Projecto Vercial

Manuel Maria Barbosa du Bocage


Manuel Maria Barbosa du Bocage

Manuel Maria Barbosa du Bocage (1765-1805) nasceu em Setúbal, filho de um advogado e de uma senhora francesa. Vai para a Academia Real da Marinha aos 14 anos e embarca em serviço para a Índia em 1786. Vive dois anos em Goa, regressando a Lisboa com 25 anos de idade. Aí dedica-se a uma vida desregrada entre os botequins e as tertúlias literárias. Pertenceu à Nova Arcádia onde era conhecido pelo pseudónimo de Elmano Sadino. As suas relações com a Arcádia não foram pacíficas, tendo, ao afastar-se, lançando ataques contundentes nos seus versos. O seu pendor satírico levou-o à prisão do Limoeiro, conseguindo a transferência para o mosteiro de São Bento onde vem a falecer pobre e doente. As suas obras tiveram várias edições ainda em vida do poeta: Rimas, tomo I (1791), Rimas, tomo II (1799) e Rimas, tomo III (1804). Em 1811 foram publicadas as Obras Completas no Rio de Janeiro. Ficaram famosos os seus Sonetos, os seus Epigramas e os seus Apólogos.
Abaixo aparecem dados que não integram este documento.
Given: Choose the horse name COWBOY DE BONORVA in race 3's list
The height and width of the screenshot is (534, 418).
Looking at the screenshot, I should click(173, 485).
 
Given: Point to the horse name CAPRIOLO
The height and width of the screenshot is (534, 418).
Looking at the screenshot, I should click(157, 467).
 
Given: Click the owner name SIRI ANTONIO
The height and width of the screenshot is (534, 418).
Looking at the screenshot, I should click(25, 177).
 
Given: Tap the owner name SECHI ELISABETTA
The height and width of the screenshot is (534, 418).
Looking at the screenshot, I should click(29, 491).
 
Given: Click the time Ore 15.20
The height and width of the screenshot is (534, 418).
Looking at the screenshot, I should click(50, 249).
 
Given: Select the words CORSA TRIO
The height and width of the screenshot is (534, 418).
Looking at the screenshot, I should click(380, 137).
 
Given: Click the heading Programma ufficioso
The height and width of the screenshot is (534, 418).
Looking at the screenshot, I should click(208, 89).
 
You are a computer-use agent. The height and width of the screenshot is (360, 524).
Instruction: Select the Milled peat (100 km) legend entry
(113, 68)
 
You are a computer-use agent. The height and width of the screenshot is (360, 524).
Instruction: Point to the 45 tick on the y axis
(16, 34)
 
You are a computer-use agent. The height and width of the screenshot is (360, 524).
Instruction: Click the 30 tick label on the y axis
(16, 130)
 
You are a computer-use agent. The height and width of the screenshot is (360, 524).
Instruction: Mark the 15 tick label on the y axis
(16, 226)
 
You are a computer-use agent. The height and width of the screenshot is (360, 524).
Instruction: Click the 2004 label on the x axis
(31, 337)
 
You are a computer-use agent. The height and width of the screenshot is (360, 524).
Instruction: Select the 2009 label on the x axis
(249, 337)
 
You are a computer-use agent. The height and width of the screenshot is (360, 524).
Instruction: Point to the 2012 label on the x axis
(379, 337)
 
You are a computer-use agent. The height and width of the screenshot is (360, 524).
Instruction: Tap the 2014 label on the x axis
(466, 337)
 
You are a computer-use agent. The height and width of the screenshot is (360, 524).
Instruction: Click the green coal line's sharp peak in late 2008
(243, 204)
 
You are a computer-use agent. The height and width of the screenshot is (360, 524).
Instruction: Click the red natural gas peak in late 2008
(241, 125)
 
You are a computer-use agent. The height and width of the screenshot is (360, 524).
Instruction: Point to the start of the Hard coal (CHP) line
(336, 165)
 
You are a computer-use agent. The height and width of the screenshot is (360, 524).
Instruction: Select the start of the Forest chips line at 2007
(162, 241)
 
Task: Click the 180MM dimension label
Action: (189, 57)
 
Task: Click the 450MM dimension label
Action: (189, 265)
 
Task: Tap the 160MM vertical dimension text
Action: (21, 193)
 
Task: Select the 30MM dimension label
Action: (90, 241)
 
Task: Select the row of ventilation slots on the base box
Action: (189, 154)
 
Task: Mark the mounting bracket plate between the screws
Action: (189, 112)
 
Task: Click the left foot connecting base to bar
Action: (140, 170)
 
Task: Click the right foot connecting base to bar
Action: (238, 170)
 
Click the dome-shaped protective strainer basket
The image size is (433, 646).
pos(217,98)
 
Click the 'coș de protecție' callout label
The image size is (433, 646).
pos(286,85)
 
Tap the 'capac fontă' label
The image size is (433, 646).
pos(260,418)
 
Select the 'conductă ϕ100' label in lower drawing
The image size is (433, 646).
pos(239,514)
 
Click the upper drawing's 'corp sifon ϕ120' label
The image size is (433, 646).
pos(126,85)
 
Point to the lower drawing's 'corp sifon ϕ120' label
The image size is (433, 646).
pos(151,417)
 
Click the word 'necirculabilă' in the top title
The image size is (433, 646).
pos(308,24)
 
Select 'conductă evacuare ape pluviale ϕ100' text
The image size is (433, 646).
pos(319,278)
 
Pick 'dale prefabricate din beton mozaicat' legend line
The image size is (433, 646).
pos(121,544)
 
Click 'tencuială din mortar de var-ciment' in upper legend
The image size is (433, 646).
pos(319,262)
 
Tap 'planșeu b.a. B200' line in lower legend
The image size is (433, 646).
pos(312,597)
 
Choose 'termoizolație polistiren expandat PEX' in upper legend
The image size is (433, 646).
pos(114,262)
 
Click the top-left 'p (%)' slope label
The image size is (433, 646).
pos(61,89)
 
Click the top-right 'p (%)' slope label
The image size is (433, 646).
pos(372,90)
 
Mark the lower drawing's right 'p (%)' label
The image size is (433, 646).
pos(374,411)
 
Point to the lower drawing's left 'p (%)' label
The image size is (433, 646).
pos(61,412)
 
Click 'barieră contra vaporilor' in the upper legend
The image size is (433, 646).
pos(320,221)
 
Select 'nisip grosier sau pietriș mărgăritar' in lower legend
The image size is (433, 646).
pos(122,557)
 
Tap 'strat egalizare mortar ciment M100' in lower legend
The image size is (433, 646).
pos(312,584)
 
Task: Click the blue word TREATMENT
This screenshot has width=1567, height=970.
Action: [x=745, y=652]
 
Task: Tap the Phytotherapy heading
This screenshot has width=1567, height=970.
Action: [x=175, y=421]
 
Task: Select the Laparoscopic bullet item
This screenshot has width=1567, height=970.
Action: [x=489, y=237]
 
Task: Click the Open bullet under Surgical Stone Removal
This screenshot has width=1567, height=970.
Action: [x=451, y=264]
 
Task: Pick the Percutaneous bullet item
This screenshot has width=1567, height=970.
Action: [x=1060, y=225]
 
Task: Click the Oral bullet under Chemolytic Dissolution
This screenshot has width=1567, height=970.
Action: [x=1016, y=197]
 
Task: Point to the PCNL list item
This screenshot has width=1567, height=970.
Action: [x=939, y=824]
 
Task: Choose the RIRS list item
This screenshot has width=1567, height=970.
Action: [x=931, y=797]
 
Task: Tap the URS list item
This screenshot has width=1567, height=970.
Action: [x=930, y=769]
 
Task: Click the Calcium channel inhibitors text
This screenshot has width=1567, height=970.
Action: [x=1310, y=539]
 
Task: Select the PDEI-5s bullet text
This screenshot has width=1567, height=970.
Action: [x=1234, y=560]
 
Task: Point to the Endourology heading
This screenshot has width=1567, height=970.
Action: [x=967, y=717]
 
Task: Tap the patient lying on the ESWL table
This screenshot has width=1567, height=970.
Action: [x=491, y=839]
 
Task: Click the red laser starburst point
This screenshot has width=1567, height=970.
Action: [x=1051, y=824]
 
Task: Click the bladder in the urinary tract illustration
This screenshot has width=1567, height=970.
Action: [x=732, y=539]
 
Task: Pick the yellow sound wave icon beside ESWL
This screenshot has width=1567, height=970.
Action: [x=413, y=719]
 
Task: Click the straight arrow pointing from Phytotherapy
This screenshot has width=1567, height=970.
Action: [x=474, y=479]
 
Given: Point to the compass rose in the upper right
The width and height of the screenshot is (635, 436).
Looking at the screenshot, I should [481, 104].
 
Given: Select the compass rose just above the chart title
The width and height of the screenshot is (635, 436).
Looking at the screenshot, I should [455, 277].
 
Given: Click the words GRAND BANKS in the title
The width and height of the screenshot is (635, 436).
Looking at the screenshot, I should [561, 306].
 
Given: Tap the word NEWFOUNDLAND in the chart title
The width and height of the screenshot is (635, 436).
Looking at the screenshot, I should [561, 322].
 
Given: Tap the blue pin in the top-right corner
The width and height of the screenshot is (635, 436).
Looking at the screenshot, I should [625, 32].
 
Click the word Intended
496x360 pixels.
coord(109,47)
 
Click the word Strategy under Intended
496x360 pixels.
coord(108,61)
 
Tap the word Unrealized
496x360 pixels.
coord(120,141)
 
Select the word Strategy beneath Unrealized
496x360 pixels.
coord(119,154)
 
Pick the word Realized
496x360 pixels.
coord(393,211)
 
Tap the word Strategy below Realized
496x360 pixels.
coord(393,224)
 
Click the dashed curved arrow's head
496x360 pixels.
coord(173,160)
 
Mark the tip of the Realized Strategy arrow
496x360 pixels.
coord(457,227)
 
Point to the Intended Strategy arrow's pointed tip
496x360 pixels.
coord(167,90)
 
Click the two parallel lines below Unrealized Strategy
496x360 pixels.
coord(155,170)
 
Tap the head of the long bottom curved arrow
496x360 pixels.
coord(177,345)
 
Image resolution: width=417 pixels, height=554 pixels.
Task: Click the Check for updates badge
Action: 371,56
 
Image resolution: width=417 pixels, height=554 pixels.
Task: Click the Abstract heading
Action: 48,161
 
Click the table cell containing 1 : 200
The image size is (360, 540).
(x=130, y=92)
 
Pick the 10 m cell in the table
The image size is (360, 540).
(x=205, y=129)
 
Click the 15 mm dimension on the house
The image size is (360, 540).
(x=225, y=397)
Outras páginas sobre o autor:

  • Recensão crítica às Fábulas de Bocage publicadas por Daniel Pires



    SONETOS


    1

    À Restauração de Portugal em 1640

    Cesarões, Viriatos, Apimanos,
    Vós que, brandindo vingadora espada,
    Tentastes sacudir da Pátria amada
    O vil, o férreo jugo dos Romanos.

    Surgi, vede-a no sangue de tiranos
    Inda piores outra vez banhada,
    E a nossa liberdade edificada
    No estrago dos intrusos Castelhanos.

    Aos senhores do mundo armipontentes
    Arrancastes, em bélica porfia,
    Parte do loiro que lhe honrava as frentes;

    Porém com milagrosa valentia
    Os vossos memoráveis descendentes
    Fizeram mais livraram-se num dia!



    2

    Lusos heróis, cadáveres cediços,
    Erguei-vos dentre o pó, sombras honradas,
    Surgi, vinde exercer as mãos mirradas
    Nestes vis, nestes cães, nestes mestiços.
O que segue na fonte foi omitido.